PTJ on SMW on Education and Knowledge

Patrick T. Jackson on Stephen M. Walt on the education of young gentlemen would-be policy wonks:

Walts (sic) sings the praises of a liberal education

I have a problem with this part:
Walt suggests that "geography matters" so students ought to learn things like the physical characteristics of different regions. But this is a non sequitur, since it is entirely possible for one to maintain that geography matters without becoming a geographical determinist. Studying the physical characteristics of a region and expecting them to give one insight into social and political dynamics is geographical determinism...
This 'non sequitur' allegation is itself a non sequitur!  'Physical geography matters' is not determinism; 'physical geography determines' is determinism.  And I don't buy the slippery slope argument that if we allow mountains, rivers and so on into our analyses that we're a hop and a skip away from Mackinder.  What about, for instance, Jared Diamond?  Is he beyond the pale?  I know that he has a tendency to reify things like 'national culture' and for that I would criticise him but in general he does an excellent job of drawing sociality and materiality together in such a fashion that neither determines the other.  Braudel too.

This either/or logic is the fundamental weakness of social constructivism: that either we bracket out materiality (in this case physical geography) completely or else we'll inevitably end up saying that mountains, rivers and disease mechanically determine the various trajectories of humanity.  It just doesn't follow.  More seriously, it limits the potential of constructivism with respect to critique, interpretation and explanation.  It's old fashioned dualism dressed up in fashionable new jargon.

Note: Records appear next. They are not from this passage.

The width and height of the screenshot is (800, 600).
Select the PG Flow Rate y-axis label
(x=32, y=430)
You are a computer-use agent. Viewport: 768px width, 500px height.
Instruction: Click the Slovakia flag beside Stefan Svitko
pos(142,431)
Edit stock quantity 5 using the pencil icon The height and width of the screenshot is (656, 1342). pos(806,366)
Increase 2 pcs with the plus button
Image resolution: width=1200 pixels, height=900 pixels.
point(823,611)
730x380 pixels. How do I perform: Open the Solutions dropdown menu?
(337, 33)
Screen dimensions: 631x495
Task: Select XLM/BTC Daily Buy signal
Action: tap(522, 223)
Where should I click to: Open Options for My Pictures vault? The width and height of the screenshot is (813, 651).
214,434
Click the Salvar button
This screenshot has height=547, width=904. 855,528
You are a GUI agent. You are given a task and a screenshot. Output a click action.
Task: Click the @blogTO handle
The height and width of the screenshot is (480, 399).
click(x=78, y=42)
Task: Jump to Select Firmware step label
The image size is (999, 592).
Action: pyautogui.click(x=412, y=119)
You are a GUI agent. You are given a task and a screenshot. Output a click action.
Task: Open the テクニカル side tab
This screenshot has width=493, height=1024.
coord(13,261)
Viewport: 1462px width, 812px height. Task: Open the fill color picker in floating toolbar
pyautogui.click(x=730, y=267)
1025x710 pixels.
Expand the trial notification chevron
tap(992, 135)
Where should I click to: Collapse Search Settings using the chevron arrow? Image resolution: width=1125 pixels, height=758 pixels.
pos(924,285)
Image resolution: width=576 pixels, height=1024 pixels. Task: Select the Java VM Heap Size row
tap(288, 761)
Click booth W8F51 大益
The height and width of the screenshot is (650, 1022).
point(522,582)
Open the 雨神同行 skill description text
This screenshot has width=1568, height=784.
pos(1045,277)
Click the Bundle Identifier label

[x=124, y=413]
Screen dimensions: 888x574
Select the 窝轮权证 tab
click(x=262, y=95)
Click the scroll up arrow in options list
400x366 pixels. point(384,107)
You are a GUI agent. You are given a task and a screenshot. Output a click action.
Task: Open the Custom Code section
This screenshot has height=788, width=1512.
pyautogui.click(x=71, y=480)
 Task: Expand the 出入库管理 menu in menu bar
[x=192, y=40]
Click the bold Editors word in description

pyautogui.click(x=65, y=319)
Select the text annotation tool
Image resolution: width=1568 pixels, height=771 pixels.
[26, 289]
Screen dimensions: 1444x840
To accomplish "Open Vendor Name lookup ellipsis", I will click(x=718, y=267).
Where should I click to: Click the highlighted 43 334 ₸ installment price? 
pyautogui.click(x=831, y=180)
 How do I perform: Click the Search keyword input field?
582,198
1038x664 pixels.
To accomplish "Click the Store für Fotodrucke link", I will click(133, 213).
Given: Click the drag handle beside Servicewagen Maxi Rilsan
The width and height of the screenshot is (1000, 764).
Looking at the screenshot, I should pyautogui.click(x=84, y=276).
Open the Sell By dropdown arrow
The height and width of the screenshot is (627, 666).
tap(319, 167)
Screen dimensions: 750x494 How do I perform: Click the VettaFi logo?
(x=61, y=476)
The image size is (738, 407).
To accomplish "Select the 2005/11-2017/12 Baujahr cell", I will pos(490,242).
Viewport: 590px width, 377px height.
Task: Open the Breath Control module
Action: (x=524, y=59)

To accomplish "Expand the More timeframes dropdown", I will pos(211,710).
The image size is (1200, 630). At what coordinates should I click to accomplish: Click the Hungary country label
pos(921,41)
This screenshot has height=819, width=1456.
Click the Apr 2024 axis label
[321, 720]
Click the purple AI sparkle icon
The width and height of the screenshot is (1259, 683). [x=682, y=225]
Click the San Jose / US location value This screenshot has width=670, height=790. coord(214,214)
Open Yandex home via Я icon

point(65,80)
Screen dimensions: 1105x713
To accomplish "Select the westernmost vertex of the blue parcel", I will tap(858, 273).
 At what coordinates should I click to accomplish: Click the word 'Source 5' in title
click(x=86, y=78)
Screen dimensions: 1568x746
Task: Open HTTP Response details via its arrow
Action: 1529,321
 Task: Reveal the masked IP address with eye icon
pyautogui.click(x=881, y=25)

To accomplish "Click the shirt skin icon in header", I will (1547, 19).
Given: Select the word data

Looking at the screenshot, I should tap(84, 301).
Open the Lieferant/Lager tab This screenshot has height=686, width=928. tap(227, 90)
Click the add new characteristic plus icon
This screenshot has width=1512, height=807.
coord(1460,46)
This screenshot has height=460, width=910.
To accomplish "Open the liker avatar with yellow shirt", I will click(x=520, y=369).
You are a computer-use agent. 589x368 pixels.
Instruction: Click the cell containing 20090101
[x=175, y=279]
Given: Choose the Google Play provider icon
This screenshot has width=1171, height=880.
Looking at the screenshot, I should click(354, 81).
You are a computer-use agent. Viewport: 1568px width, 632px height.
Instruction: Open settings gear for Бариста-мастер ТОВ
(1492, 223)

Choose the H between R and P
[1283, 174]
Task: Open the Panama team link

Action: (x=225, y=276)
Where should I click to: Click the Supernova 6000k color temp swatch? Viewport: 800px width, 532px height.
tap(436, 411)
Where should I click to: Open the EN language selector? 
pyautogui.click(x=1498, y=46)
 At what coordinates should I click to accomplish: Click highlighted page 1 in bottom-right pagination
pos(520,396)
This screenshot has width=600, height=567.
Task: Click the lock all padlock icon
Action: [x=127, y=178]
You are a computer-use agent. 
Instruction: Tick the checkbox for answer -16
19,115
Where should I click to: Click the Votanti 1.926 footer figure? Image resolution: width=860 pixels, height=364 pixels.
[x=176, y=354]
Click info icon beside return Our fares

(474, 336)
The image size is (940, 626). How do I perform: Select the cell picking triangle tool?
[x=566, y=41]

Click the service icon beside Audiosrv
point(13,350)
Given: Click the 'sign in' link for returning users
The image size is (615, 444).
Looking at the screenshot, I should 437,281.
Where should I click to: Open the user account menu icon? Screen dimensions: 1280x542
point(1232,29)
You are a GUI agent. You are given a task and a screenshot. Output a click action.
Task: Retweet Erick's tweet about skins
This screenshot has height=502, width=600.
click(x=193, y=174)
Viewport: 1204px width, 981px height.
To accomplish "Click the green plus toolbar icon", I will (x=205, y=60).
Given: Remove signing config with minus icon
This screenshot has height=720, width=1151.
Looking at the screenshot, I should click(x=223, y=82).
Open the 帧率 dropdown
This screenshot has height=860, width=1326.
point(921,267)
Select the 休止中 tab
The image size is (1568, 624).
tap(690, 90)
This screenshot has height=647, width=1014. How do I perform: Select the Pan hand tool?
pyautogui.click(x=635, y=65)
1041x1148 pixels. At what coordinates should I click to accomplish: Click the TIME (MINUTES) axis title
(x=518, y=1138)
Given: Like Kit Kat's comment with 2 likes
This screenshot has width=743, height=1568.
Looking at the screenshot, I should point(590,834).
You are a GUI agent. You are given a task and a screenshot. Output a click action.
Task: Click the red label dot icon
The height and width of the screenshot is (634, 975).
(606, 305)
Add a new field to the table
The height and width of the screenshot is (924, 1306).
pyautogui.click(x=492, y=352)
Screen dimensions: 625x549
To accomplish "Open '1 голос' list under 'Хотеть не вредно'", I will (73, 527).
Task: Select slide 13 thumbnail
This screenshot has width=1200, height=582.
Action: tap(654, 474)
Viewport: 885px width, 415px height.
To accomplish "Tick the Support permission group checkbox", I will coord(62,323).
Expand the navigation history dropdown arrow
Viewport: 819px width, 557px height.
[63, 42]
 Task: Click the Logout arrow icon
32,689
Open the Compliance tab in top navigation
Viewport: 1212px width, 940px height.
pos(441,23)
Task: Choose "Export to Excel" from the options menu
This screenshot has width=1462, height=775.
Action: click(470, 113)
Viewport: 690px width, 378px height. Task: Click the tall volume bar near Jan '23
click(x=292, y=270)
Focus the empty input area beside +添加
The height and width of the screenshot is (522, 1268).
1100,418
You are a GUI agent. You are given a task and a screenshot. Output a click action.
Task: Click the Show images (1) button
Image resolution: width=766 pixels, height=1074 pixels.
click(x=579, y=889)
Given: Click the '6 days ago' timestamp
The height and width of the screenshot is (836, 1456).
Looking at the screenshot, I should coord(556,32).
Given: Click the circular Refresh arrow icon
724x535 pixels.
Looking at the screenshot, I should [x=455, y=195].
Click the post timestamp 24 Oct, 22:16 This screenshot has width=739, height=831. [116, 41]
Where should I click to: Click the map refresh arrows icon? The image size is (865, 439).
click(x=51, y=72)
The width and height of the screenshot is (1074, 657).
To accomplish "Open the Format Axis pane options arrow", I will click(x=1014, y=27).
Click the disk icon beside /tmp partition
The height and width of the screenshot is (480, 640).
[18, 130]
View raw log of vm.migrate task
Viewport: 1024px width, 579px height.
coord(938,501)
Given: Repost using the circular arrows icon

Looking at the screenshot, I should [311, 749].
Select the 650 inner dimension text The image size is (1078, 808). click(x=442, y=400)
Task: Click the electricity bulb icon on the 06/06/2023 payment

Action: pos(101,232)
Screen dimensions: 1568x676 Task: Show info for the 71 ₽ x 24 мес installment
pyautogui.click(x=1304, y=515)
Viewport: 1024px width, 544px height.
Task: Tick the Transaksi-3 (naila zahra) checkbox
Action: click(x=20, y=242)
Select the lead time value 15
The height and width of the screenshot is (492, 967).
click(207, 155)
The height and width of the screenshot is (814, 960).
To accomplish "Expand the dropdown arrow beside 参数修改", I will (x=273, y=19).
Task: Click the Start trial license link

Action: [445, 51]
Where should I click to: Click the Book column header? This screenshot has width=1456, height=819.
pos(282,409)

Down with this sort of thing!

Other than that, however, I agree with PTJ.  Walt all too easily, and perhaps even subconsciously, suggests that some epistemic practices have access to reality while others simply stitch together different aptitudes and interpretations.  This is the very worst of advice.

In this century the sociology of knowledge has to be a core part of any decent liberal arts education (or, frankly, any decent education).  Without it there can be no reflexivity or self-awareness with respect to everything else that one is learning.  Without that students are likely to take the geology, biology and, worst of all, the economics of the matter to be the 'really real' behind all the interpretations.

However, that said, it'd help if social constructivism (the kind taught to IR students, at least) didn't so wilfully cut reality straight down the middle and pretend that most of the constitutive elements of our worldly existence should be ignored, lest they 'determine' us.